Furthering the dialogue...

To begin, I want to say that I am responding because I enjoyed reading this post, and I have been researching a lot of the same of the same writers you have. I especially liked the Thich Nhat Hahn references. I just got done re-reading "No Death, No Fear", from which I feel have learned from.

I think Cee-lo's recent music is quite interesting, to say the least. I just listened to the second track that's floating around the internet now, called "I Want You". Instrumentally and perhaps spiritually speaking, Cee-lo is creating some daring artwork here. I'm not sure how much I want to opine about it, but it certainly piques my interest, as well as it piques many others' interest, judging by how quickly "F*** You" became viral.

I think you bring up good points about the amount of suffering beneath, about the genuine heart of sadness there. I like how you pointed out that this is an opportunity for all of us to listen deeply; I agree.

I hear more than lyrics when I listen to musicians sing, and this might sound really dumb, but I hear the sounds they are making. I feel the sounds they are making express their feelings, beliefs, emotions, and dreams as much as, if not more than the meaning they are relaying to the audience. I hear them chant. I humbly encourage you, reader, to listen to musicians chant too, and to chant your own hymns. Just listen to the sounds. Listen to Bjork, Dirty Projectors, Jonsi, Animal Collective, et. al.; listen to them emit tones. Personally, I enjoy the tones beneath Cee-lo's lyrics. As for the lyrics... I mean, you be the judge. It's whatever you think, maybe.

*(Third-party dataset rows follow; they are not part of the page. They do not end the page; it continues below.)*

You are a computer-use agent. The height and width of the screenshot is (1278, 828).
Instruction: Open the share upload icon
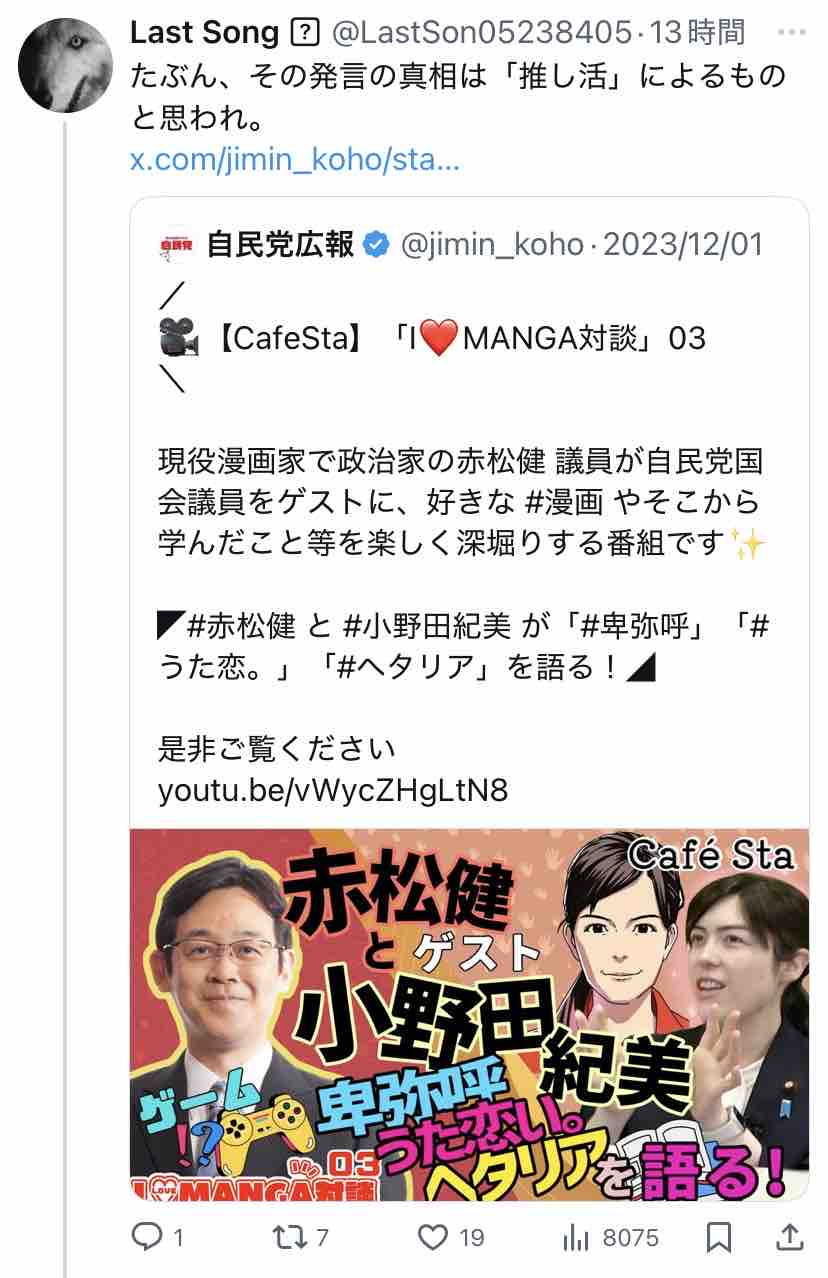pyautogui.click(x=788, y=1238)
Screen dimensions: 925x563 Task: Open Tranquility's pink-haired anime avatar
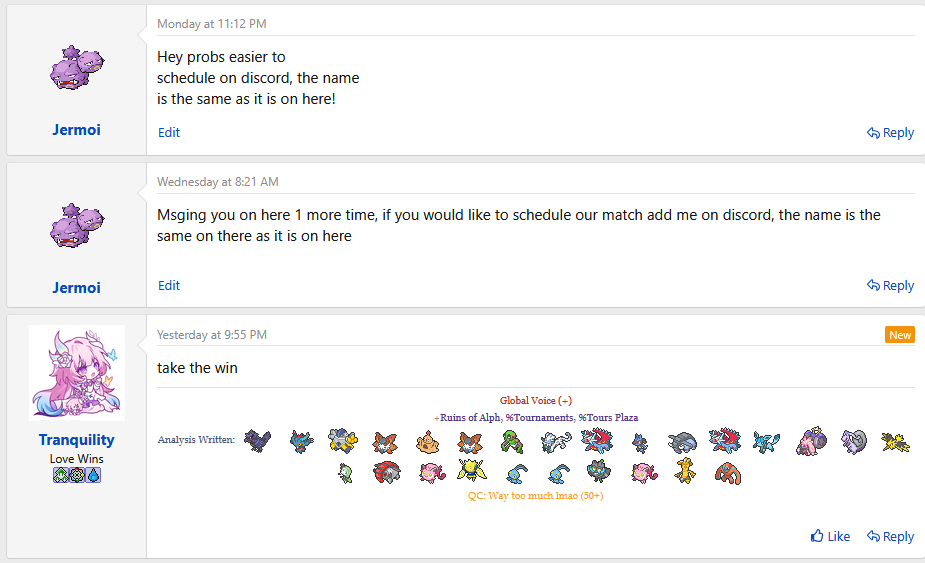click(x=77, y=373)
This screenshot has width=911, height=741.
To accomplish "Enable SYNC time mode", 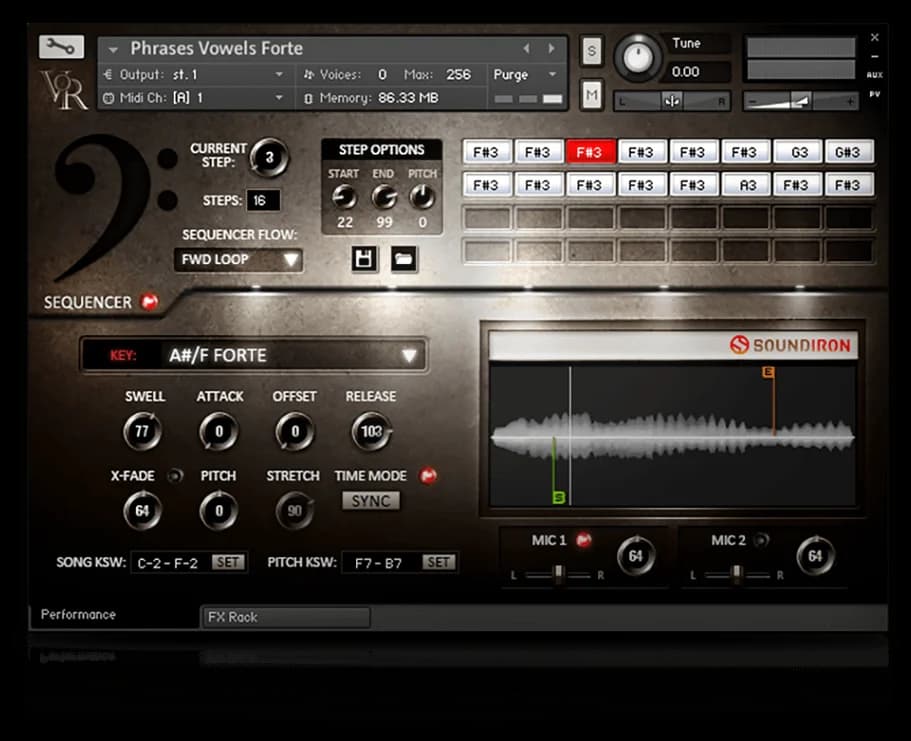I will pyautogui.click(x=370, y=500).
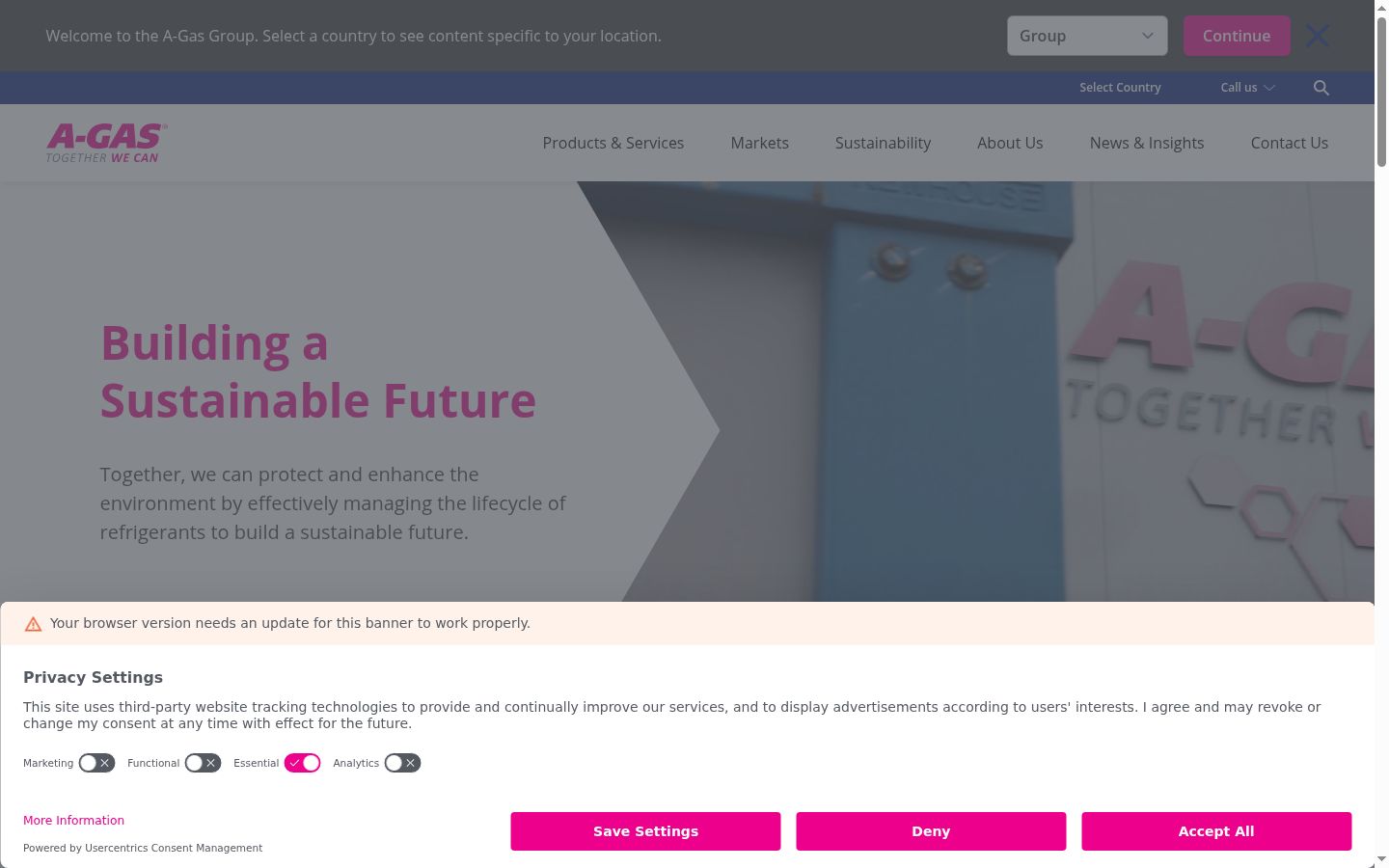The image size is (1389, 868).
Task: Click the A-GAS logo
Action: coord(107,143)
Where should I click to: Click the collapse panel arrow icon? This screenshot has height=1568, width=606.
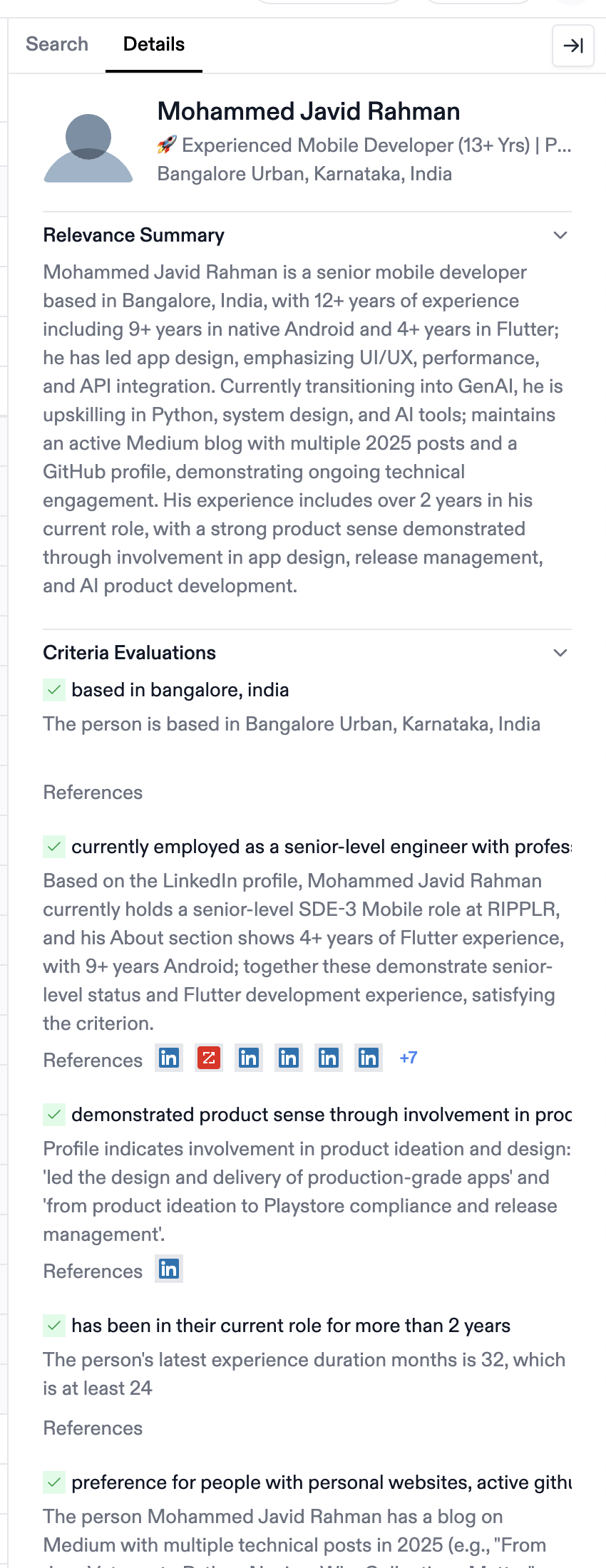tap(573, 46)
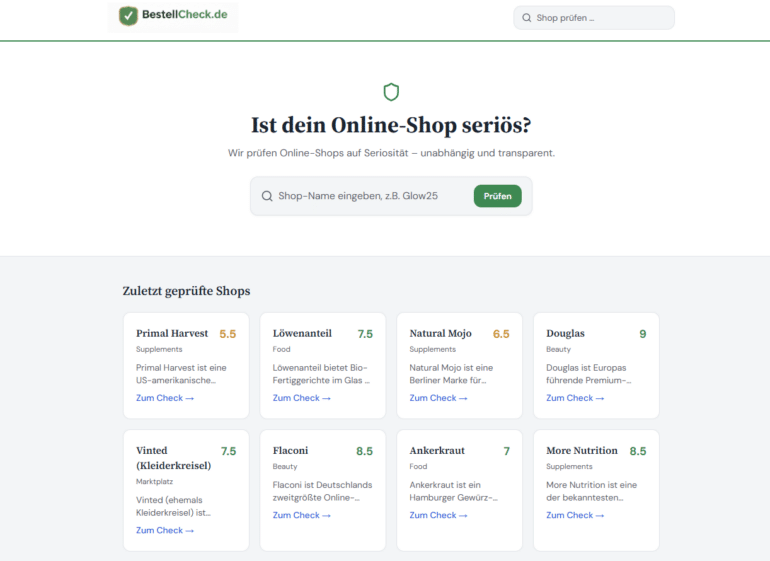The height and width of the screenshot is (561, 770).
Task: Click the Primal Harvest score 5.5
Action: click(x=228, y=334)
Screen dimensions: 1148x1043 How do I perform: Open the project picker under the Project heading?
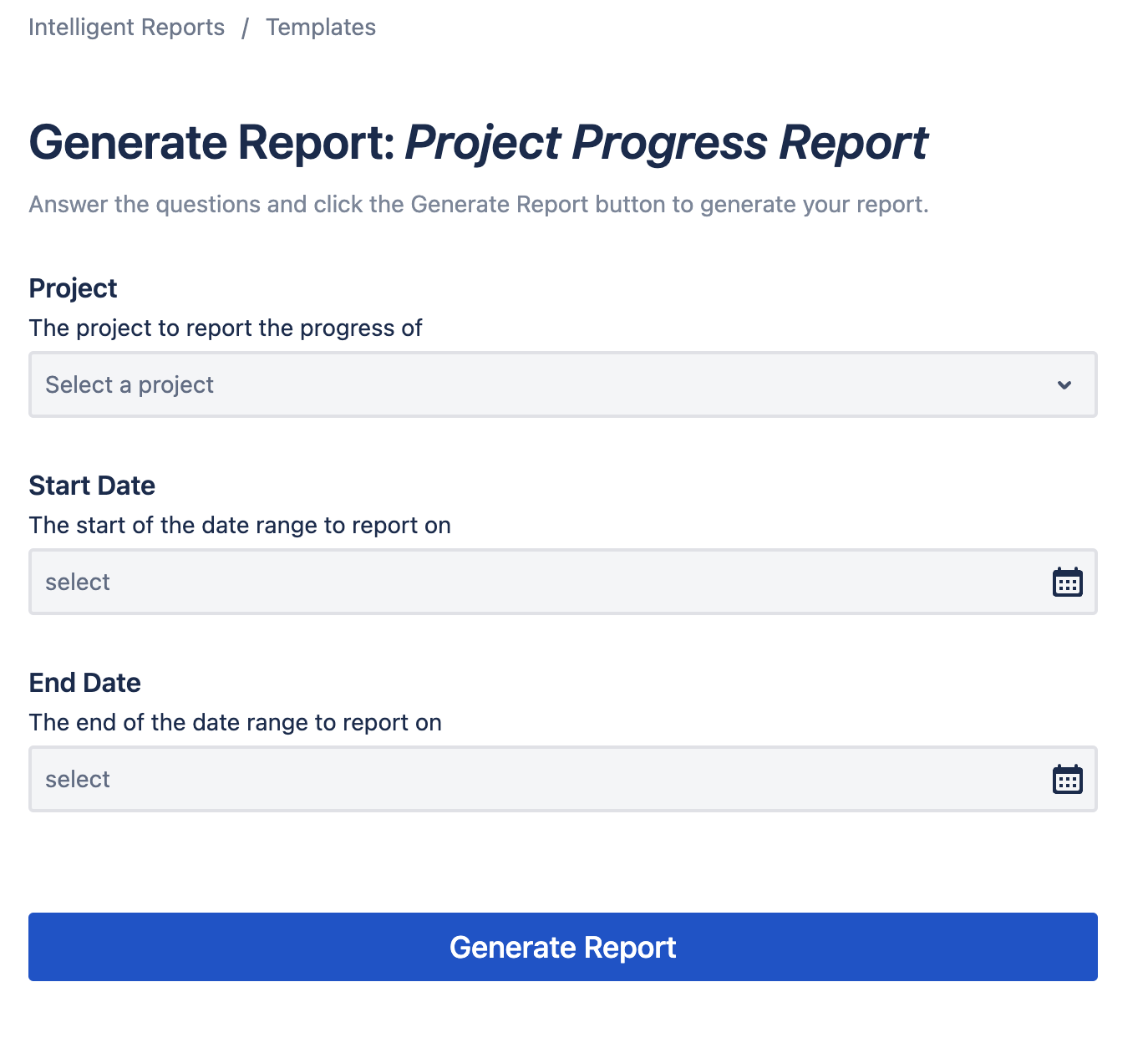coord(561,385)
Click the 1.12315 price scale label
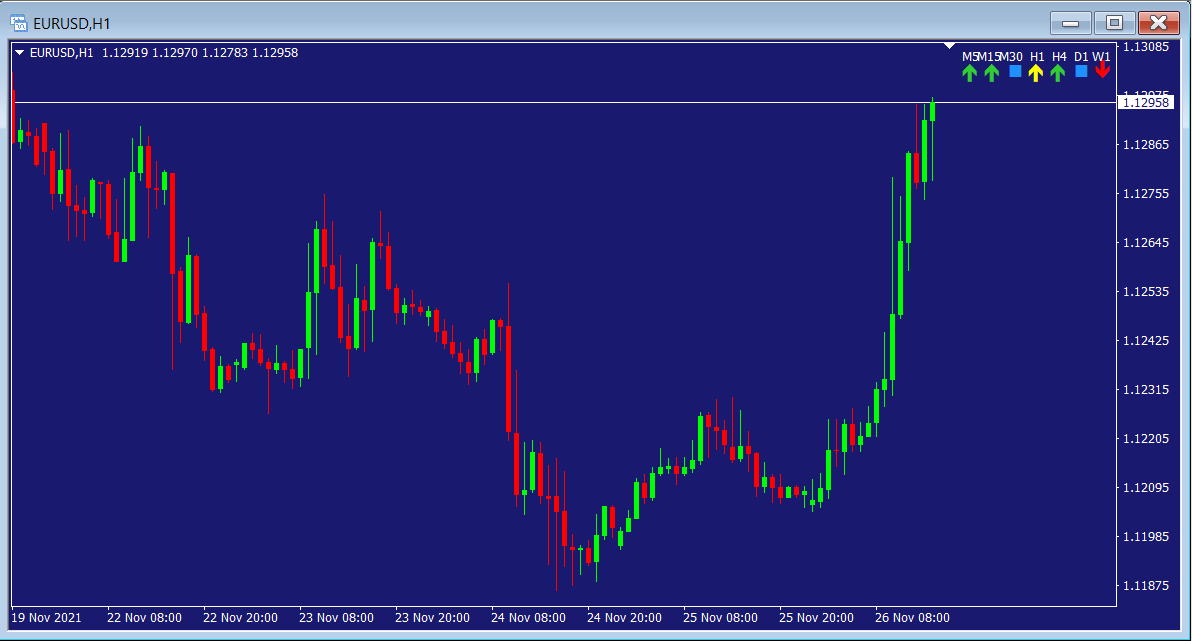 (x=1146, y=390)
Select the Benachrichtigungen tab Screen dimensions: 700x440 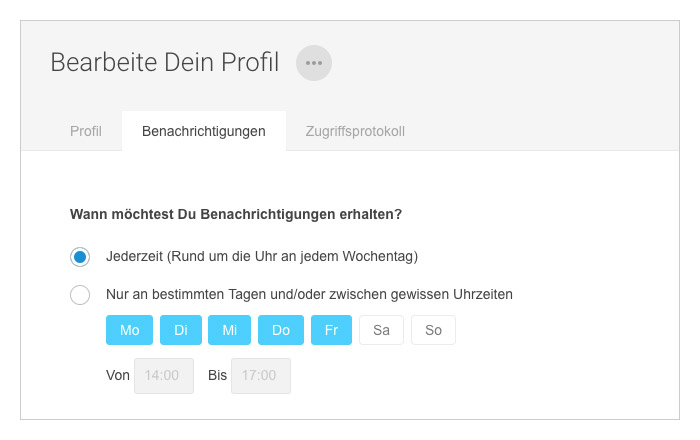[204, 131]
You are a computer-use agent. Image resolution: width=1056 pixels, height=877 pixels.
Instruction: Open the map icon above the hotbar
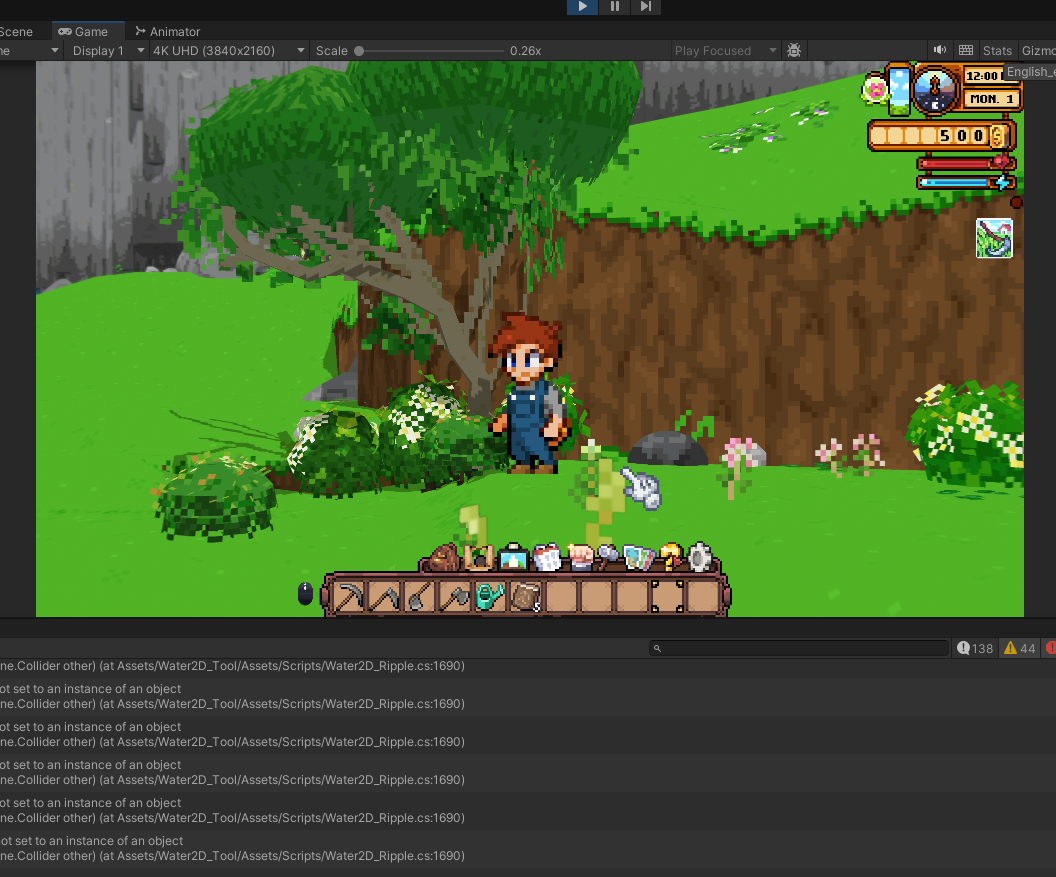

Cee-lo has achieved fame, but he has not been without his share of hard times. He has been through very hard times. As I'm sure everyone knows, there has been much public outcry about "F*** You". In my estimation, this outcry results from individuals who don't want to hear that sadness, who don't want to be reminded of impermanence. Cee-lo sings to sing; he sings for a living. And you know the masses. You've seen them everywhere. They buy this stuff. That's how it is.

Interesting dialogue here... if anybody else is reading, you should hop in on this!

Blessings to All. May all be content :)

thanks for your thoughtful response!

makes me want to listen even more deeply for the sounds they are making. thanks again.